Miser sur le métal comme vecteur d’énergie propre

Cet article s’inscrit dans la collection « RÉFLEXION ».
Par Pascal Boudreau
Pascal Boudreau a fait un baccalauréat et une maîtrise en génie mécanique à l’Université de Sherbrooke, y développant un intérêt marqué pour le secteur énergétique et les défis liés à la décarbonation. En 2021, il a entrepris un doctorat au laboratoire des carburants de remplacement de l’Université McGill ; il se consacre à l’étude de l’aluminium comme vecteur énergétique circulaire.
MA PASSION POUR LA TRANSITION ÉNERGÉTIQUE
Le secteur de l’énergie nous touche toutes et tous, tous les jours. Nous en dépendons pour nous déplacer, nous chauffer et nous alimenter. L’accès à l’énergie est synonyme de richesse et de confort, comme le montre la forte corrélation entre la consommation d’énergie par individu et le produit intérieur brut dans tous les pays du monde.
Alors que nous avons grandement bénéficié de l’utilisation de combustibles fossiles, il nous faut maintenant nous en détourner dans les 25 prochaines années, sous peine d’accélérer les dérèglements climatiques déjà observés. Le système énergétique de demain devra reposer sur l’exploitation de sources d’énergie renouvelables et durables, synonyme d’un virage vers l’électrification.
Le solaire et l’éolien représenteront sans doute les piliers de ce système, étant déployés massivement à travers le monde en raison de leur abordabilité. Leur production varie toutefois d’heure en heure et de saison en saison. Or, nos systèmes énergétiques et nos procédés industriels actuels reposent sur l’utilisation d’énergie fossile disponible en tout temps, qui est dense en énergie et facile à stocker et à déplacer. Électrifier ces systèmes entraînera nécessairement des changements technologiques, dont l’utilisation de diverses méthodes de stockage, parmi lesquelles l’aluminium pourrait jouer un rôle.
L’ALUMINIUM, SOURCE D’ÉNERGIE
Peu de gens le savent, mais ce métal stocke énormément d’énergie : un litre d’aluminium en contient davantage que deux litres de diesel. Produire de l’aluminium consiste à réduire de l’oxyde d’aluminium en métal en utilisant de l’électricité, permettant ainsi de stocker cette énergie sous forme de lien chimique.

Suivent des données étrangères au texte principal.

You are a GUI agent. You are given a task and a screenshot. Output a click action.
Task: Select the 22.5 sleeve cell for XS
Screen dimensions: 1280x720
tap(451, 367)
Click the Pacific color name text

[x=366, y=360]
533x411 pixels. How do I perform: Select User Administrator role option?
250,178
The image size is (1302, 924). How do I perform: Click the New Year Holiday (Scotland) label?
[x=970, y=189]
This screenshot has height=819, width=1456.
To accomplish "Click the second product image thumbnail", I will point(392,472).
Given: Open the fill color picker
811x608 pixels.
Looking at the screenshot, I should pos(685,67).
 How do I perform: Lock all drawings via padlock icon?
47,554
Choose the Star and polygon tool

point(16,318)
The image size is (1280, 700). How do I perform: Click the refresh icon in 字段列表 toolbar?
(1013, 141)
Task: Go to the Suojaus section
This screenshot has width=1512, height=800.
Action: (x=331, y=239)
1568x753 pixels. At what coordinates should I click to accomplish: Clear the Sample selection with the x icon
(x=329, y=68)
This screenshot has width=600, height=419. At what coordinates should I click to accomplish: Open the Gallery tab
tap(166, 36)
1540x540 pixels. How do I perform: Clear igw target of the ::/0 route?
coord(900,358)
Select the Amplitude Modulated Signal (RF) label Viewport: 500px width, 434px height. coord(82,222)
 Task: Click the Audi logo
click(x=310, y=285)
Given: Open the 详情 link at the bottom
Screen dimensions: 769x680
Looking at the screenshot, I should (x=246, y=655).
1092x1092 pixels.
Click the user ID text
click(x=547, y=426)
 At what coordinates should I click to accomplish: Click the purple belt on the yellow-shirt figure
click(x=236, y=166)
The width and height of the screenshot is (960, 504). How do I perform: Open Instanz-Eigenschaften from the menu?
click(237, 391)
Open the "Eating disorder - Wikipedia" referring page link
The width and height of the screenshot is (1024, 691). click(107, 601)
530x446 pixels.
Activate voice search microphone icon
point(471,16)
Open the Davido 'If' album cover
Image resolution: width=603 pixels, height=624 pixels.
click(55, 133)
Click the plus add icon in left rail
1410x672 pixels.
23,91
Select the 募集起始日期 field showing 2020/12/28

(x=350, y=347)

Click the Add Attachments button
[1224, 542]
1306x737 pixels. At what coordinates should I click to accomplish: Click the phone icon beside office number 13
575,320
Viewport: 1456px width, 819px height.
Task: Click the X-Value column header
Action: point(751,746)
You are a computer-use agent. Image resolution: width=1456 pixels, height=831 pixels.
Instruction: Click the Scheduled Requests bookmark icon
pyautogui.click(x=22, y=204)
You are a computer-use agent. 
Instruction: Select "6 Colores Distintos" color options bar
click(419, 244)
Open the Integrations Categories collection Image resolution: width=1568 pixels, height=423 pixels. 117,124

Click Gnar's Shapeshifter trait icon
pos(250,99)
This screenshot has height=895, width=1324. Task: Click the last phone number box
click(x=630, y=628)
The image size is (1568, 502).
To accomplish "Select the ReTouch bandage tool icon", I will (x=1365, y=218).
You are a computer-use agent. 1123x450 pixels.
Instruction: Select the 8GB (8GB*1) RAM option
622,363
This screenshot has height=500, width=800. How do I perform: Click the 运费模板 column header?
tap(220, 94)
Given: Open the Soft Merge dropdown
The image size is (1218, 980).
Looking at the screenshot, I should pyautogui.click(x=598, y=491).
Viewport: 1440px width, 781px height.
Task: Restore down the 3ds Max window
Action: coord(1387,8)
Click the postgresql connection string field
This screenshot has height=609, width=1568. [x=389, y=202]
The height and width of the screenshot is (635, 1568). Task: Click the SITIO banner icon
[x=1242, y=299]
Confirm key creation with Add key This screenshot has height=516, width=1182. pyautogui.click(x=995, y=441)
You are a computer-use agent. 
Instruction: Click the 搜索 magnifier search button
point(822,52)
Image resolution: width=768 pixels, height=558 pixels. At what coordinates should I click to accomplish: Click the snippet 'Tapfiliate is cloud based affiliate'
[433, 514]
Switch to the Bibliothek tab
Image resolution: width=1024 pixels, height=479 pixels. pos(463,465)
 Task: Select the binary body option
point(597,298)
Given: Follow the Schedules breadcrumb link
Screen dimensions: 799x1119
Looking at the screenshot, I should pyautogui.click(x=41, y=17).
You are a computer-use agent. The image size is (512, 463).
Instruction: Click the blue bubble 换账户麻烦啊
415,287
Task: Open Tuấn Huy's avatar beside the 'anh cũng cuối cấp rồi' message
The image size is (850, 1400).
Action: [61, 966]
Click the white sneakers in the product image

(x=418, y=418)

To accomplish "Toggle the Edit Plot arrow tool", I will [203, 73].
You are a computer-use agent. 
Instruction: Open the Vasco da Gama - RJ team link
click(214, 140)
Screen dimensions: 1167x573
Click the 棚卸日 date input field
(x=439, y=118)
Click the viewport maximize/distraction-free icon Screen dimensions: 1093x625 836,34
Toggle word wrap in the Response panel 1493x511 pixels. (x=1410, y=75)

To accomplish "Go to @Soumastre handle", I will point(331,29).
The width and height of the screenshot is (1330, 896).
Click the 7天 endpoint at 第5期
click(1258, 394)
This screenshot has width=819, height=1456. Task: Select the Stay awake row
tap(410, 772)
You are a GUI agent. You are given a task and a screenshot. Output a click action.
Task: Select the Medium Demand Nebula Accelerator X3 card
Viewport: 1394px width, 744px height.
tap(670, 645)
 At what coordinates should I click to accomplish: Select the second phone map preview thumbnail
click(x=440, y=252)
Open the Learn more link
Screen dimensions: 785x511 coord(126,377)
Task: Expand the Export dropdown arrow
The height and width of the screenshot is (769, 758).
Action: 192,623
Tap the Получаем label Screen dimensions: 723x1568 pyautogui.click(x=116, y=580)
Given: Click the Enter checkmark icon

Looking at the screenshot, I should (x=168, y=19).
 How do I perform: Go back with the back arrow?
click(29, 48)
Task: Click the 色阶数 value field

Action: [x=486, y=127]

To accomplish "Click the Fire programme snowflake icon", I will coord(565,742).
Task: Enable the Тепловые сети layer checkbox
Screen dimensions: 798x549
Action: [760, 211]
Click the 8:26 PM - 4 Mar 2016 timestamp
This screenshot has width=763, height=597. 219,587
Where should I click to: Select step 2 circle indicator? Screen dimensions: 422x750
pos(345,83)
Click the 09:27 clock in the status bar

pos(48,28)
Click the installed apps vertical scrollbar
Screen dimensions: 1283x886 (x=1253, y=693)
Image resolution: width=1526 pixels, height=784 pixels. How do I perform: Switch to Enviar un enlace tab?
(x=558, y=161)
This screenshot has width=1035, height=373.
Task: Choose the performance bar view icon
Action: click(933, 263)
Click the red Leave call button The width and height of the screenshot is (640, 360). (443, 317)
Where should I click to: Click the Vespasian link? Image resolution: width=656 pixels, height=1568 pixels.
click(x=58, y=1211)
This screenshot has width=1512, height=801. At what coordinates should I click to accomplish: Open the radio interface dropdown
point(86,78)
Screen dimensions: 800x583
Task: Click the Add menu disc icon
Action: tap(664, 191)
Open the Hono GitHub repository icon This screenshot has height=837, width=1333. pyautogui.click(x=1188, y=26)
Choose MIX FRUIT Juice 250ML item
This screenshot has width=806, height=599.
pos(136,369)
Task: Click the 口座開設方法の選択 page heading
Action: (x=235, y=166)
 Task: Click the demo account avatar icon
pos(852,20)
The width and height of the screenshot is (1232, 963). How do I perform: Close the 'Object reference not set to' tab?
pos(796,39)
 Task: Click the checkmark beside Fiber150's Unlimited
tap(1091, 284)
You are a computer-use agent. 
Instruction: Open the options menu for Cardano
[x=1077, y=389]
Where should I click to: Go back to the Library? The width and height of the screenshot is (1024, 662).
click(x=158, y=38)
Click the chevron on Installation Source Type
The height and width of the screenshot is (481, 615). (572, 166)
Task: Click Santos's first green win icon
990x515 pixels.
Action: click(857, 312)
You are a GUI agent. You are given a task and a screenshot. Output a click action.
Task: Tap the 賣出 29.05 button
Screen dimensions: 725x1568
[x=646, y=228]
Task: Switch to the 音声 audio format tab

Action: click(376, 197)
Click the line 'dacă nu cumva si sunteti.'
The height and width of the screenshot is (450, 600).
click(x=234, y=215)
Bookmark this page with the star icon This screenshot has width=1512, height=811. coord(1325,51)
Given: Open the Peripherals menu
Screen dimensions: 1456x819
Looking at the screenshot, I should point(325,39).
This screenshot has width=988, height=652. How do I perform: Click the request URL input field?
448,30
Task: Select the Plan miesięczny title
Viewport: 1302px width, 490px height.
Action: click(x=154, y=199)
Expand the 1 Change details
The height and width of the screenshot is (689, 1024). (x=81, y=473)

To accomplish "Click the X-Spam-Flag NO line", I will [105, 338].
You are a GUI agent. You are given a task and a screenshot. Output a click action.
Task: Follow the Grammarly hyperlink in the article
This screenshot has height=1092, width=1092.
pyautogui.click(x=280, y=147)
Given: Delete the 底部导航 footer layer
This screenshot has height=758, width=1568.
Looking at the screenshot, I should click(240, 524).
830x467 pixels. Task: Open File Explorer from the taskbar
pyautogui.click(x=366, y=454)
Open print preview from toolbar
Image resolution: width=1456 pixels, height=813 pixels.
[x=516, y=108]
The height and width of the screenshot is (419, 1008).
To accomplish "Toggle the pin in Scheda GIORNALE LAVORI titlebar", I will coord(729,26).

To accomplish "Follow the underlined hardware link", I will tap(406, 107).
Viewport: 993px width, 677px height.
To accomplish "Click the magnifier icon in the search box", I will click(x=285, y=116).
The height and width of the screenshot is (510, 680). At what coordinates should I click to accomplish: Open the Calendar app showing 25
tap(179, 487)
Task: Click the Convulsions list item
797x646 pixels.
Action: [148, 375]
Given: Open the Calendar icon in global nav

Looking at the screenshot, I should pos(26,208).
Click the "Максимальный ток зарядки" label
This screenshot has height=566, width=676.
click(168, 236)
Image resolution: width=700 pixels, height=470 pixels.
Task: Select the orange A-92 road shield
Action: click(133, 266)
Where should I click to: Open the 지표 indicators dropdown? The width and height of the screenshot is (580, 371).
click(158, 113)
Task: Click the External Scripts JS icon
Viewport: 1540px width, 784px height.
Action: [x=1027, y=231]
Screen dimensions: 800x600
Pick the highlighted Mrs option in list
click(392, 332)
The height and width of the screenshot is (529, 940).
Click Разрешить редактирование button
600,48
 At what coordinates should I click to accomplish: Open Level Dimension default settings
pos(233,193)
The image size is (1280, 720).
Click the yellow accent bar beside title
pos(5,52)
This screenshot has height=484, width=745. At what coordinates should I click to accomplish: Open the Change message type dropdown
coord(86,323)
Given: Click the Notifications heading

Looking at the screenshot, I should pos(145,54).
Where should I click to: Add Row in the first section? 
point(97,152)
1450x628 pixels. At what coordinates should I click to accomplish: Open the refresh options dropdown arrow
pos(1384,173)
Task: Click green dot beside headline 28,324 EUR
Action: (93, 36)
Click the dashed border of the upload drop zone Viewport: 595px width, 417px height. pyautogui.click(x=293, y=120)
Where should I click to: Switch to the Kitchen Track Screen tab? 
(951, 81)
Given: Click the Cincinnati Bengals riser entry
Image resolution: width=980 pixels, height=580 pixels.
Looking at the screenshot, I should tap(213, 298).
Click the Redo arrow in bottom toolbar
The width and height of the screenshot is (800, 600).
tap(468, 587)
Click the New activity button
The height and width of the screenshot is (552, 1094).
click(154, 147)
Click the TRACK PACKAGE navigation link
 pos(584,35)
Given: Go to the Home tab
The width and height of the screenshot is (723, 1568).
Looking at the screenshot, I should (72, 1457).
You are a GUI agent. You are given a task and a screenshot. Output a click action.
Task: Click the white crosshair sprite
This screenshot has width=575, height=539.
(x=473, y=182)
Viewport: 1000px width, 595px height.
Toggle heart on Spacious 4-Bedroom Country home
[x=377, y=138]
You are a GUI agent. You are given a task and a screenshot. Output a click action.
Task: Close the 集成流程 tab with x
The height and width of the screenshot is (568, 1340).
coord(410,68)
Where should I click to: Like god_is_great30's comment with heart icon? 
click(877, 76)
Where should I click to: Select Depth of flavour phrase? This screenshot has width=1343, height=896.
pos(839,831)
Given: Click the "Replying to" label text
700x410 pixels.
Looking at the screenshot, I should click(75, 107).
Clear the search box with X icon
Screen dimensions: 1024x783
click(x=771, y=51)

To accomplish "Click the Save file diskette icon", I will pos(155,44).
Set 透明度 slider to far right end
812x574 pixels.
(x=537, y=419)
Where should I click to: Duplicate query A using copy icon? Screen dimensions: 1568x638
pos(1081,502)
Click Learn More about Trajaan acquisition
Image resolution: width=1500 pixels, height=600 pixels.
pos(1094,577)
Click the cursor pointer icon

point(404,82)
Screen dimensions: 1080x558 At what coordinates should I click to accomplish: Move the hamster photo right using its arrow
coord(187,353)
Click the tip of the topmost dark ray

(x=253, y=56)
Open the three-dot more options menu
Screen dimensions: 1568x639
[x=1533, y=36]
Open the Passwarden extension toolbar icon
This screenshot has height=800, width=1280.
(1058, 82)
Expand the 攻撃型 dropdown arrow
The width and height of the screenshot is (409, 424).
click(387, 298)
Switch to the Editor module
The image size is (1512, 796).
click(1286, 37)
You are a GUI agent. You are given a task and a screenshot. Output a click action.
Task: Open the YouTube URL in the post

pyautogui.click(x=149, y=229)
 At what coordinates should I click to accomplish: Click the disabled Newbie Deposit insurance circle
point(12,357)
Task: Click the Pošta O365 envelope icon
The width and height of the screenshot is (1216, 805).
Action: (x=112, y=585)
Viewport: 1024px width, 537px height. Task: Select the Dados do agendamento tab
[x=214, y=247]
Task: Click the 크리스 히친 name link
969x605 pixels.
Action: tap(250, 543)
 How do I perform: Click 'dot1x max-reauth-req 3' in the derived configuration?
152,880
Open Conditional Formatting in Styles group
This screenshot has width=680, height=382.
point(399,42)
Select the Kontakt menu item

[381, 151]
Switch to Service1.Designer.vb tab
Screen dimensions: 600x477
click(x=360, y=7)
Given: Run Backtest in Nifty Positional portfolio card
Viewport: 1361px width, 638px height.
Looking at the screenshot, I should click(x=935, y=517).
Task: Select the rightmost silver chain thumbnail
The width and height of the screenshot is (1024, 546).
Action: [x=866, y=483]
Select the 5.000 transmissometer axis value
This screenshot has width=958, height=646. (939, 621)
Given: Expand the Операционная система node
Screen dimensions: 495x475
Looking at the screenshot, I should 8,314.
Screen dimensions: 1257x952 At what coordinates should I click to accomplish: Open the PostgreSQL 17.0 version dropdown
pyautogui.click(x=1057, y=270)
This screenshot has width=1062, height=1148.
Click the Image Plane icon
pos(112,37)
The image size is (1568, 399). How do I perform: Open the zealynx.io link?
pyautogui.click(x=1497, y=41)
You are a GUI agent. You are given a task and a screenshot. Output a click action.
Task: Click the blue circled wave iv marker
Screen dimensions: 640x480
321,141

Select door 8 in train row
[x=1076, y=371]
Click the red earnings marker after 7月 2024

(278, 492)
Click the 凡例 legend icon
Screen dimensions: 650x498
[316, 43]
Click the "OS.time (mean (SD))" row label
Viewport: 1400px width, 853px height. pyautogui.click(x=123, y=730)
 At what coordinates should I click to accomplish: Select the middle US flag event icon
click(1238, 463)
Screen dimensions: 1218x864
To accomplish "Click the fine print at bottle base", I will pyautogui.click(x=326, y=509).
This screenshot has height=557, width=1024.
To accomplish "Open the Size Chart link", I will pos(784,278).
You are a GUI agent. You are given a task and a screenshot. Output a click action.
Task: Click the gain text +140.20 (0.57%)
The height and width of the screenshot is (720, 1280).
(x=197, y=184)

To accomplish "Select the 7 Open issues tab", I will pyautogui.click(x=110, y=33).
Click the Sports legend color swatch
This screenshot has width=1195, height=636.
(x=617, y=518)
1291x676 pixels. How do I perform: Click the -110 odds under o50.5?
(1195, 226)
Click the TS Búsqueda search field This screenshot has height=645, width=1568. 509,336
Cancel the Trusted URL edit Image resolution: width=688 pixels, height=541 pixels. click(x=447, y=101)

Ce même principe s’applique d’ailleurs à la production d’hydrogène vert, vu par plusieurs comme un carburant de l’avenir.
En plus de stocker beaucoup d’énergie, l’aluminium présente l’avantage de pouvoir voyager facilement. En effet, une fine couche d’oxyde se forme instantanément à la surface de l’aluminium en contact avec l’air, rendant le métal inerte dans les conditions ambiantes. Il devient donc possible de conserver de l’énergie de manière saisonnière, de l’exporter outre-mer, ou de décarboner des communautés et des industries éloignées comme les sites miniers.
Une fois l’énergie stockée, il faut évidemment pouvoir la récupérer. Comment ? L’aluminium peut réagir avec de l’eau dans des conditions particulières, ce qui permet de produire de la chaleur et de l’hydrogène sur demande. Pour assurer la durabilité du concept, l’oxyde d’aluminium également produit doit être récupéré et ramené à une aluminerie pour boucler le cycle.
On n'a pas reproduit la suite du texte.